DATA FOR THE TASK.
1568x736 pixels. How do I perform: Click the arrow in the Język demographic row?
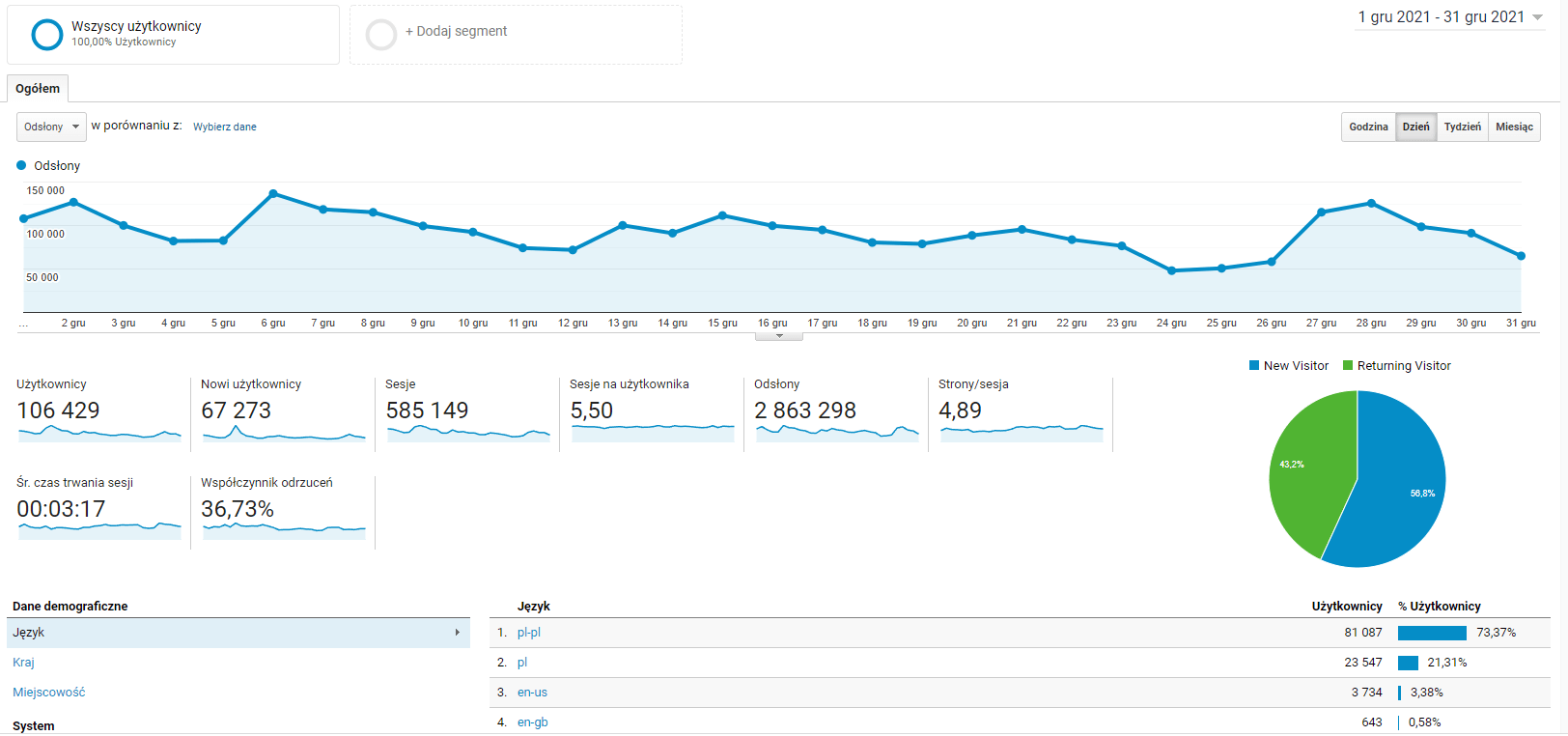coord(458,633)
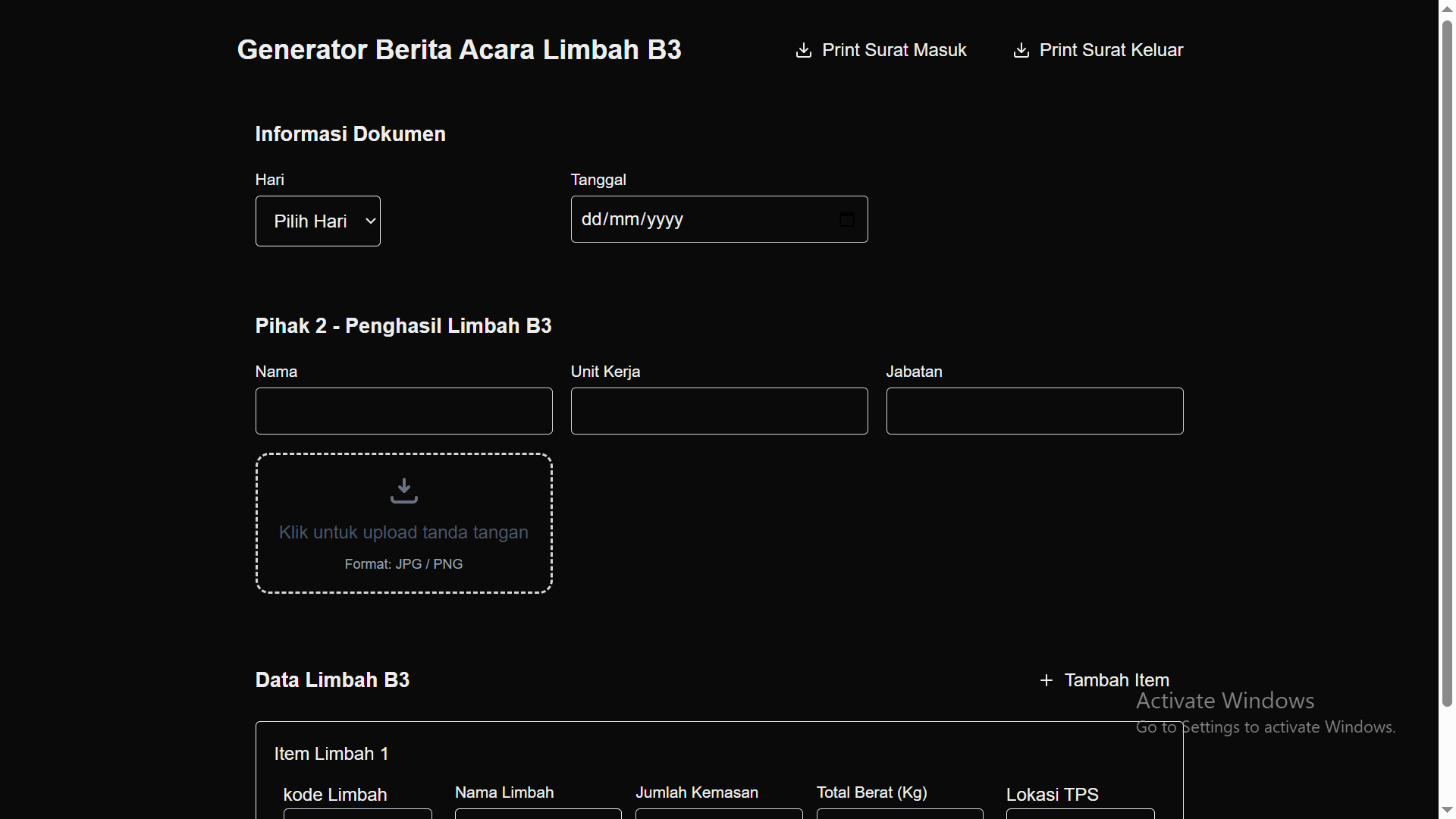Click the Unit Kerja input field
This screenshot has height=819, width=1456.
pyautogui.click(x=719, y=411)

WHAT TO PRODUCE.
Render the listing above as a JSON list of strings, one string per line, with blank lines omitted. Omit the pictures.

TASK RESPONSE.
[
  "1568x736 pixels. How do I perform: Click the arrow in the Język demographic row?",
  "coord(458,633)",
  "Click the Unit Kerja input field",
  "This screenshot has height=819, width=1456.",
  "pyautogui.click(x=719, y=411)"
]